Search code examples
apache-sparkpysparkapache-spark-sqlcase

How to divide the number field infinitely by fixed step in Spark SQL?


I have a table named 'numExample' with only one field like this:

| number |
| 6 |
| 7 |
| 9 |
| 12 |
| 12 |
| 18 |
| 13 |
| 23 |
| 16 |
| 20 |
| 21 |
| 50 |
| 6 |
| ... |
| 400 |
| ... |

The ... means there may be multiple numbers and the upper limit is uncertain. Now I have to calculate how many times the numbers in each interval appear, the interval is left closed and right open, and the step size is fixed to 5, eg: [0, 5)、[5, 10). I want to use CASE clause but the upper limit is uncertain, so I can't list all WHEN clause.

SELECT numInterval, count(DISTINCT number) AS count
FROM (
    SELECT
        number,
        CASE
            WHEN number >=0 AND number < 5 THEN '[0, 5)'
            WHEN number >=5 AND number < 10 THEN '[5, 10)'
            WHEN number >=10 AND number < 15 THEN '[10, 15)'
            ...
            ...
        END AS numInterval
    FROM numExample
)
GROUP BY numInterval;

Both Spark SQL code and PySpark code are acceptable.

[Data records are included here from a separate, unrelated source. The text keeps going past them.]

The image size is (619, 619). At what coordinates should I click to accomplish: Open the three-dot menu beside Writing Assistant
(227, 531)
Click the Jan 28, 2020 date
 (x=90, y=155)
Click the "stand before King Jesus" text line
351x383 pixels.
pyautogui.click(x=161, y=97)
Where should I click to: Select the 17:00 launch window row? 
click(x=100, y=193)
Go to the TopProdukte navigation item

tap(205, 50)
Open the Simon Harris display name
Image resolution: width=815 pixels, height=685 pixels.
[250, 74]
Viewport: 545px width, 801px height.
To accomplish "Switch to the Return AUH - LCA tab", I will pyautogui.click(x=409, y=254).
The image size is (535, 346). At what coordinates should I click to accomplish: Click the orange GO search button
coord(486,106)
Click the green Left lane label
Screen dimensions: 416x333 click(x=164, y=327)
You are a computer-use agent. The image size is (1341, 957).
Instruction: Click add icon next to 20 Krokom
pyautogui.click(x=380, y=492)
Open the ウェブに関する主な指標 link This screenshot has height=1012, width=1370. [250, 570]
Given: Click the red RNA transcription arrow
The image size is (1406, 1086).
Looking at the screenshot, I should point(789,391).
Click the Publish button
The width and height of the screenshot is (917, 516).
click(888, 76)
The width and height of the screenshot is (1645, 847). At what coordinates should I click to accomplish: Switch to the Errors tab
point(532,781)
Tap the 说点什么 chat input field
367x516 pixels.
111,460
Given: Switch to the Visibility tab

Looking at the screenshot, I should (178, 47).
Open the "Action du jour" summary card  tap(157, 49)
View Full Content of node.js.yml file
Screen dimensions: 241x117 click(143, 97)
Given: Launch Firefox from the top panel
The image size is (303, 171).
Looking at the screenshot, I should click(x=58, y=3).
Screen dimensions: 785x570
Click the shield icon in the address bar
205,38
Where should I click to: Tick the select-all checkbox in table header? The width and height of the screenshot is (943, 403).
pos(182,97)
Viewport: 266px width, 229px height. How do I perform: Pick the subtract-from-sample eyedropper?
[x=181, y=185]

I can't thank you enough for any help.


Solution

    1. Calculate the left of interval: floor(number/5)*5
    2. Group: group by intervalLeft, so we can get the result
    3. Format the group name: concat( "[", intervalLeft, ",", intervalLeft + 5, ")" )

    Here is the example code:

    SELECT
        intervalLeft,
        concat( "[", intervalLeft, ",", intervalLeft + 5, ")" ) AS numInterval,
        count( DISTINCT number ) AS count 
    FROM
        ( SELECT number, floor( number / 5 )* 5 AS intervalLeft FROM numExample ) 
    GROUP BY
        intervalLeft;
    

    Hope this helps.